I drove the second half of the route, and it was during the end of this, riding through the forest with the quad’s headlights on in the waning daylight, my hands in my Hestra gloves, inside big nylon mittens designed to go around the quad’s handlebars in wintertime, that my fingers went numb. My right hand was in charge of the thumb-operated throttle, and that was the first extremity to go first cold, and then painful. By the time we returned to the house – and the whining and yelping of Utah, who still had not forgiven us for leaving without her – my fingers were downright frozen, and it was difficult to operate the throttle as I could not feel my thumb.

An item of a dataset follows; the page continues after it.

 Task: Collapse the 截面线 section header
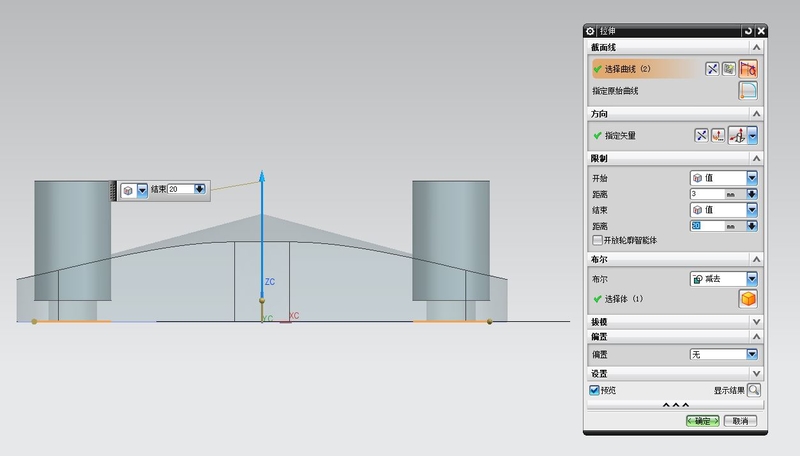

I drove the dogs back into the hundgård after Richard opened the gate, this time unconcerned with the whereabouts of Utah (with the other dogs around there was no way she’d be running off on her own), and we reversed the process of hitching them to the line. While I removed their harnesses (after which several of the huskies immediately laid down and nodded off to sleep), Richard retreated to the kitchen to fetch their meal for the evening. He scored a huge coup for his husky operation after meeting a local butcher and cutting a deal where he’d pick up all of the scraps from the slaughterhouse and feed it to the dogs. With twelve of them now (including Utah and the newborns), food is the single biggest expense, not to mention the benefits of feeding the dogs real meat every night.
In the light cast by the spotlight setup in the hundgård we fed the huskies, Utah scrambling about trying her best to make an impression on the bigger dogs while not getting growled at. I went inside the house and said hello to Varg and her pups, all three of which are pure white. I went home next door and took off my blue overalls, and my fingers eventually regained their feeling.